In che modo il fumo è correlato al diabete?

«Il fumo aumenta del 30-40% il rischio di sviluppare il diabete di tipo 2, e riduce notevolmente l’aspettativa di vita. Questi rischi sono direttamente proporzionali al numero di sigarette che si fumano e agli anni di abitudine tabagica. La sostanze chimiche contenute nelle sigarette determinano una condizione infiammatoria che danneggia l’attività dell’insulina. In particolare, la nicotina interferisce con specifici meccanismi a livello del cervello, che regolano a loro volta il rilascio degli ormoni insulina e glucagone, responsabili del mantenimento di adeguati livelli di glicemia. Questo è vero anche per i pazienti diabetici fumatori in trattamento con insulina, che richiedono spesso dosi maggiori di farmaco per controllare la glicemia. Inoltre, il fumo rappresenta un fattore di rischio ulteriore per le complicanze associate al diabete: i fumatori vanno più frequentemente incontro a patologie che coinvolgono cuore, reni, vasi sanguigni, occhi e nervi, attraverso l’azione infiammatoria dei prodotti di combustione delle sigarette. Il fumo aumenta il rischio di infezioni ed ulcere, che a loro volta sono causa frequente di amputazioni. Inoltre, la nicotina favorisce l’accumulo di grasso a livello addominale, che a sua volta si associa ad una ridotta sensibilità all’azione dell’insulina. La cessazione del fumo è di vitale importanza per ridurre tutte le complicanze associate al diabete, e fa parte degli strumenti terapeutici da adottare nella gestione di questa condizione.»

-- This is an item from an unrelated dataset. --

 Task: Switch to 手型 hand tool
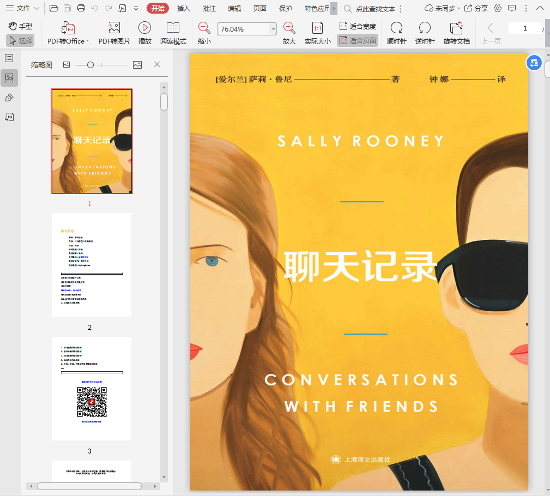coord(20,26)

Considerando il panorama attuale e le sfide future, quali sono le sue principali raccomandazioni per i responsabili politici e gli operatori sanitari per affrontare la crescente epidemia di diabete in Italia e nel mondo?

«Affrontare la dilagante epidemia di diabete richiede multipli approcci che coinvolgano sia la politica che tutte le istituzioni che regolano le attività del settore sanitario. A livello operativo, le azioni andrebbero rivolte sia alla popolazione che agli operatori sanitari. L’investimento più importante è sicuramente nella prevenzione. Come già sottolineato, la popolazione va sensibilizzata ed educata in merito ai rischi deleteri del diabete e all’importanza di seguire uno stile di vita sano, sin dall’età scolare. Scoraggiare l’uso di cibi “obesogeni”, che aumentano il rischio di sindrome metabolica, e promuovere abitudini dietetiche salutari, rappresenta una delle più grandi e complesse sfide per le politiche alimentari. Inoltre, essendo cruciale giungere a una diagnosi precoce sia del diabete che delle sue complicanze, andrebbero potenziale le campagne gratuite di screening, soprattutto nelle popolazioni a rischio. È essenziale che le istituzioni politiche vigilino, affinché l’accesso alle visite mediche e alle terapie sia costantemente garantito dal Servizio Sanitario Nazionale, soprattutto per le fasce di popolazione meno abbienti, e sarebbe utile investire anche in programmi di sostegno educativo per il paziente e i suoi familiari, finalizzati a migliorare le capacità di autogestione della malattia. Gli operatori sanitari devono ricevere un costante aggiornamento teorico e pratico sulla gestione del diabete, che punti anche a migliorare le strategie di comunicazione per ottimizzare il rapporto medico-paziente e la collaborazione multidisciplinare. Investire nella ricerca sul diabete e nello sviluppo di nuove tecnologie a supporto della medicina, consentirà, infine, sia di approfondire le conoscenze sui meccanismi alla base della patologia e delle sue complicanze che a migliorare l’approccio terapeutico, la gestione e la qualità di vita del paziente.»